Although pro se pleadings must be construed liberally, a plaintiff must present factual allegations sufficient to state a plausible claim for relief. See Hebbe v. Pliler, 627 F.3d 338, 342 (9th Cir. 2010). A court "may not supply essential elements of the claim that were not initially [pleaded]." Pena v. Gardner, 976 F.2d 469, 471 (9th Cir. 1992). Moreover, a liberal reading cannot cure the absence of such facts. Ivey v. Bd. of Regents of Univ. of Alaska, 673 F.2d 266, 268 (9th Cir. 1982).

IV. DISCUSSION

Defendant argues that Plaintiff's claims are barred by res judicata and judicial estoppel. (See generally Mot.) Additionally, Defendant requests the Court take Judicial Notice of several documents. (See RJN.) Accordingly, the Court first addresses whether judicial notice is appropriate before turning to the merits of Defendant's Motion.

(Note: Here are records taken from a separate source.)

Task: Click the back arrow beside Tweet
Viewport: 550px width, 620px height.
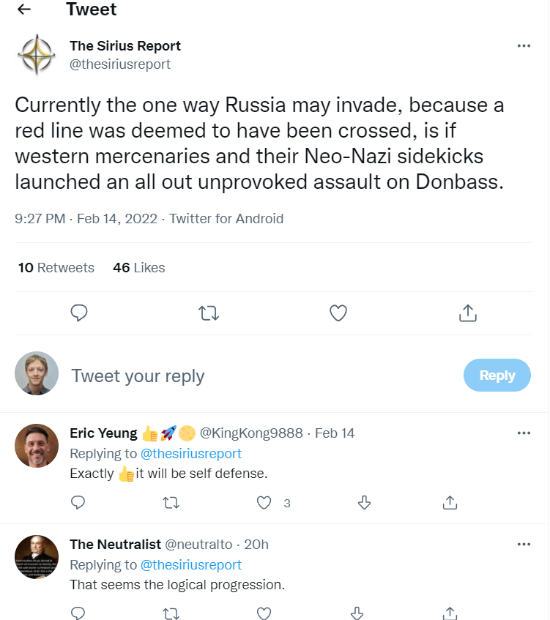Action: click(24, 10)
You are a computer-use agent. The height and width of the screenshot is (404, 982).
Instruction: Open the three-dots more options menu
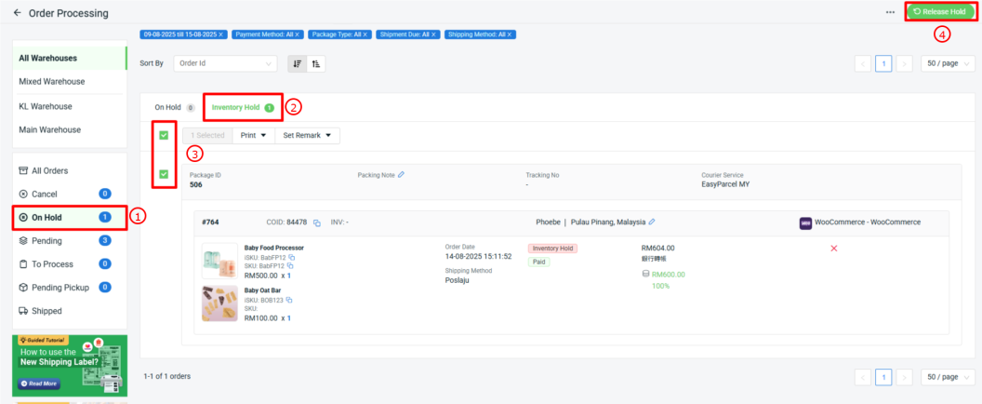(x=890, y=13)
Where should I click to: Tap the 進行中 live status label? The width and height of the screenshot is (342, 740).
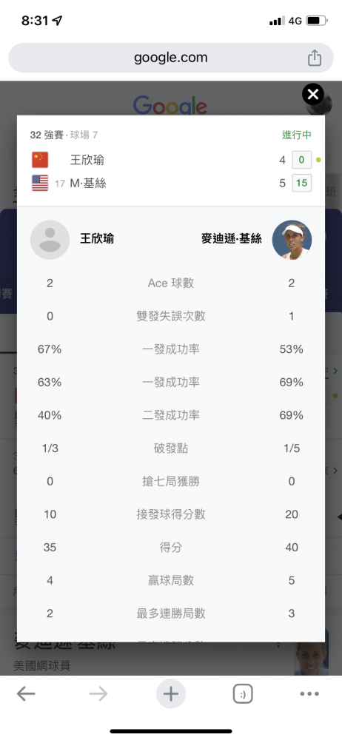pos(297,135)
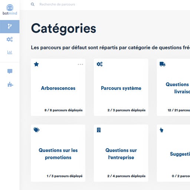The height and width of the screenshot is (190, 190).
Task: Click the truck icon on livraison card
Action: pos(163,64)
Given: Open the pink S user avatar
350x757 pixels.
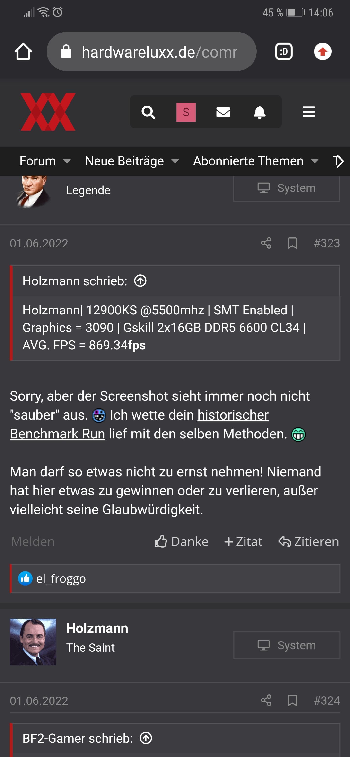Looking at the screenshot, I should tap(186, 112).
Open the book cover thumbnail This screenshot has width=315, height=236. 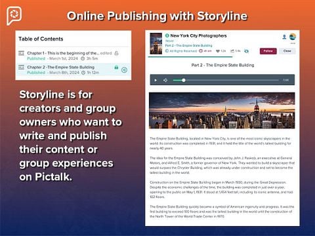tap(156, 43)
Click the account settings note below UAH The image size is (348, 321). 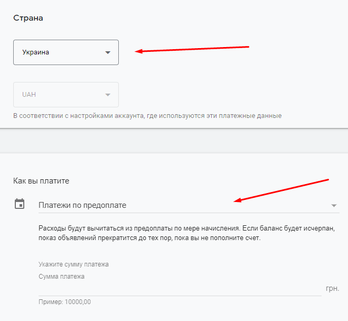tap(147, 115)
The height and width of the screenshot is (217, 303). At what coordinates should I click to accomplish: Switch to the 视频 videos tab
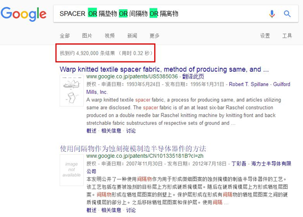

A. REQUEST FOR JUDICIAL NOTICE

Although a court is generally limited to the pleadings in ruling on a Rule 12(b)(6) motion, it may consider documents incorporated by reference in the complaint or properly subject to judicial notice without converting the motion into one for summary judgment. Lee, 250 F.3d at 688-89. Federal Rule of Evidence 201 provides: "[t]he court may judicially notice a fact that is not subject to reasonable dispute because it: (1) is generally known within the trial court's territorial jurisdiction; or (2) can be accurately and readily determined from sources whose accuracy cannot reasonably be questioned." Fed. R. Evid. 201(b). Courts may take judicial notice of government documents and public records. See Peruta v. Cty. of San Diego, 678 F. Supp. 2d 1046, 1054 n.8 (S.D. Cal. 2010) (stating that courts may properly take judicial notice of undisputed documents appearing on governmental websites); see also Miller v. Cal. Reconveyance Co., No. 10-cv-421-IEG (CAB), 2010 WL 2889103, at *3 n.1 (S.D. Cal. July 22, 2010) ("The [c]ourt will take judicial notice of the P & A Agreement between JPMorgan and the FDIC . . . because this agreement is a matter of public record whose accuracy cannot reasonably be questioned.").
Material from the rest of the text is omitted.